Brauchst Du sie überhaupt? Oder werden sie nur installiert, weil sie von anderen Paketen reingezogen werden? Falls das Letztere der Fall sein sollte, gibt es eine einfache Lösung: Abhängigkeiten anschauen, 1 oder 2 Use Flags ändern - und schon wird qtweb* wird nicht mehr reingezogen. Ein befreiendes "emerge --depclean" löscht sie dann.

So habe ich dieses Ärgernis beseitigt. Nie wieder qtwebengine!  :Smile: Last edited by mike155 on Sun Nov 03, 2019 8:11 pm; edited 1 time in total

----------

## LuxJux

Lesenswert

Mesa meckert. Wegen der nvidia.  Edit: Hilfe hat nicht geholfen 

( KDE hatte bei der Erstinstallation einen Bug. Untermenus konnten nicht angeklickt werden. ) 

Werde berichten boing

boinc darf bei mir nur mit 15 %

----------

## LuxJux

.

----------

## ChrisJumper

Hi oliver2104,

für mich sind verschiedene Punkte entscheident. Zum einen ist man sich bei Binärpaketen nie sicher ob das Ergebnis auch dem Entspricht, was der Sourcecode verspricht. Bei Gentoo ist das zwar auch nicht so aber es kommt dem schon sehr nahe. Auch das Recht darauf zu verstehen wie Software funktioniert.

Wer bedenken hat nutzt die alternativen oder baut sich seine Pakete Zentral und verteilt sie auf X Systeme. Das könnte noch ein wenig komfortabeler gestaltet werden.

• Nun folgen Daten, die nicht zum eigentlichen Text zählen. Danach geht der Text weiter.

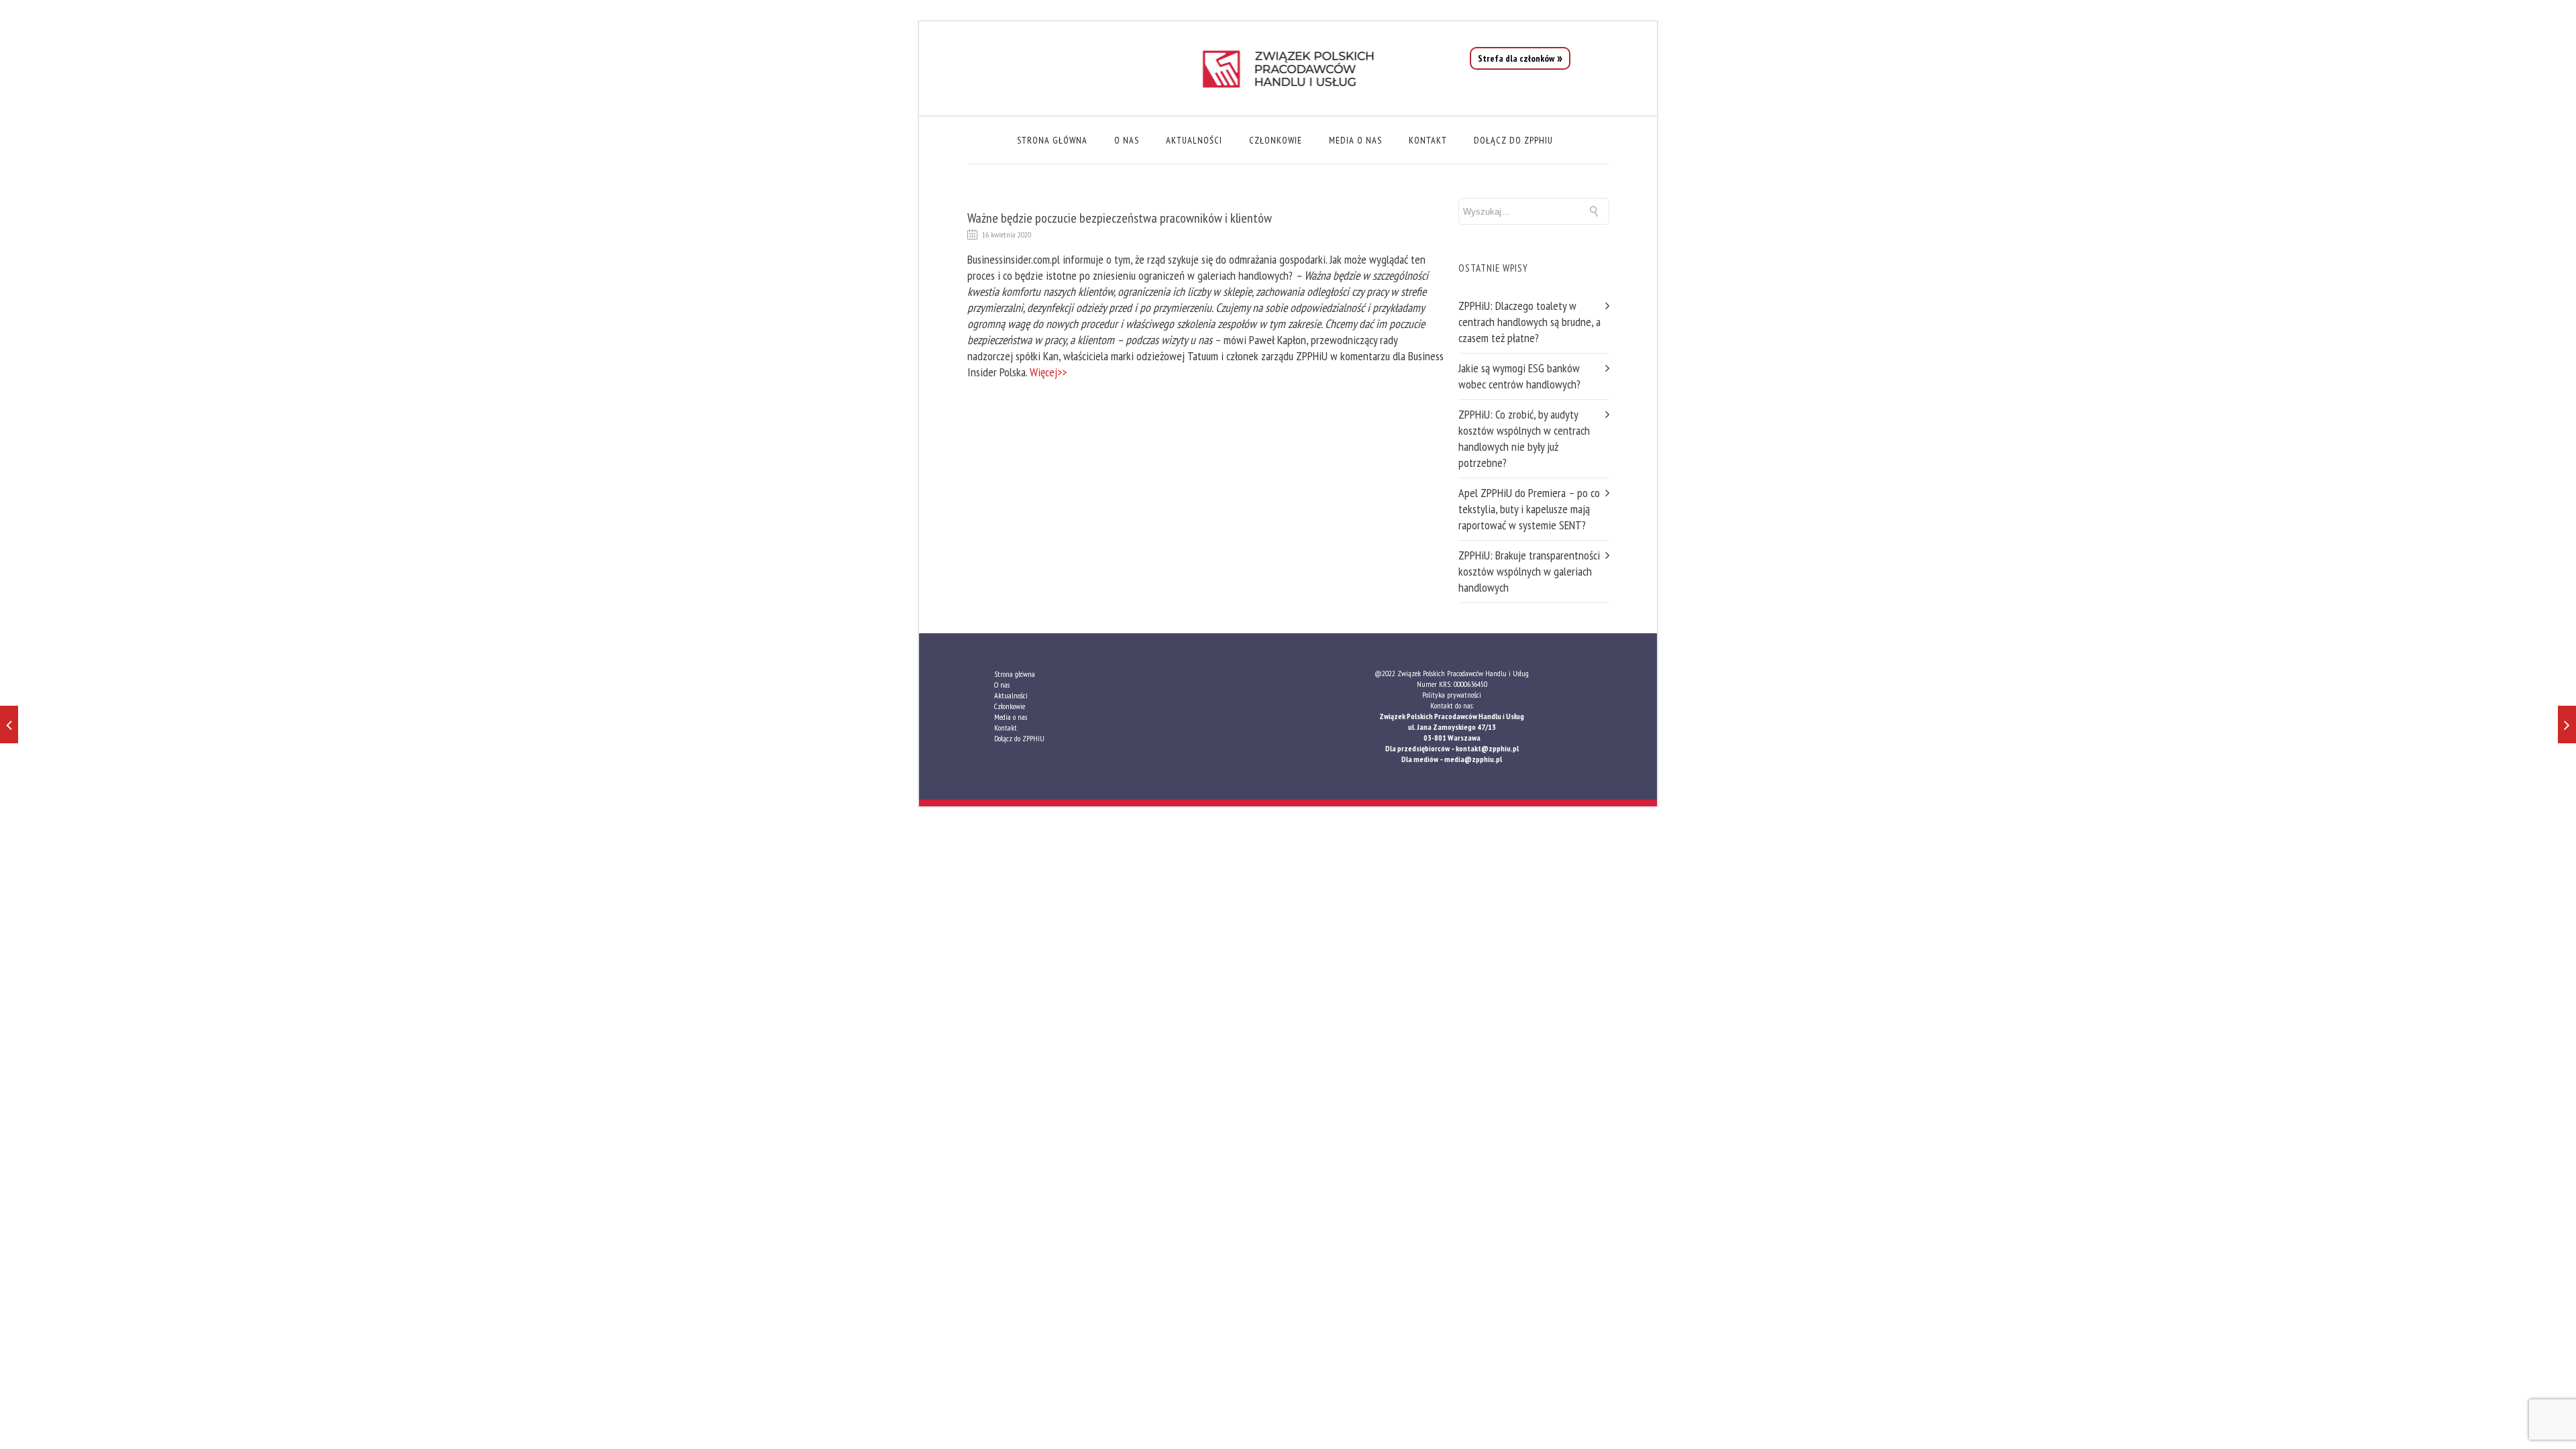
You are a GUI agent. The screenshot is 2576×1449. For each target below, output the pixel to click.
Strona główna (1052, 140)
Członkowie (1275, 140)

Der Vorteil liegt aber auch auf der Hand. Du kannst einfach den Source Code Patchen, wenn du Probleme oder Fragen hast, es selber kompilieren und alles ist gut. Eben weil alles so transparent ist. Wegen der Klimafrage: Das lässt sich auch einfach lösen: Nimm Strom aus erneuerbaren Energien. Ist zwar teurere aber dann wieder ok. Wichtig ist das du deine Systeme schlank hällst und darüber nachdenkst was du mit der Energie und Zeit anfängst und da sind wir dann bei einem Punkt der sowohl der Datenhygiene als auch dem Sourcecode zu gute kommt, wie ich finde.

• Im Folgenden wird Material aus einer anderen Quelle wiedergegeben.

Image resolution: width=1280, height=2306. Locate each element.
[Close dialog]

Daher war und ist Gentoo noch nie so aktuell und wichtig gewesen wie jetzt.

Es geht aber darum auch alle möglichen Vorteile bereit zu stellen.

Viele Grüße

Chris

----------

## forrestfunk81

 *mike155 wrote:*   

>  *oliver2104 wrote:*   Das hat sehr lang gedauert. Insbesonders die qtweb* Libraries 
> 
> Ja, die qtweb* Pakete brauchen zu lange. 
> 
> Brauchst Du sie überhaupt? Oder werden sie nur installiert, weil sie von anderen Paketen reingezogen werden? Falls das Letztere der Fall sein sollte, gibt es eine einfache Lösung: Abhängigkeiten anschauen, 1 oder 2 Use Flags ändern - und schon wird qtweb* wird nicht mehr reingezogen. Ein befreiendes "emerge --depclean" löscht sie dann.
> ...

 

qtweb* hatte ich mir auch schon mal entledigt. Aber irgendwie rutscht es immer wieder rein. Aktuell zieht die stable Version von nextcloud-client-2.5.2 die qtwebengine wieder als Abhängigkeit rein. Man kann es nicht per USE Flag abschalten und es erschließt sich weder aus den Release Notes, noch aus der Benutzung für was diese Dependency benötigt wird. Vielleicht muss ich Nextcloud doch endlich mal ersetzen.

----------

## mike155

 *forrestfunk81 wrote:*   

> qtweb* hatte ich mir auch schon mal entledigt. Aber irgendwie rutscht es immer wieder rein. Aktuell zieht die stable Version von nextcloud-client-2.5.2 die qtwebengine wieder als Abhängigkeit rein. Man kann es nicht per USE Flag abschalten und es erschließt sich weder aus den Release Notes, noch aus der Benutzung für was diese Dependency benötigt wird. Vielleicht muss ich Nextcloud doch endlich mal ersetzen.

 

Ersetzen ist das richtige Vorgehen! Aber nicht nextcloud-client, sondern qtwebengine!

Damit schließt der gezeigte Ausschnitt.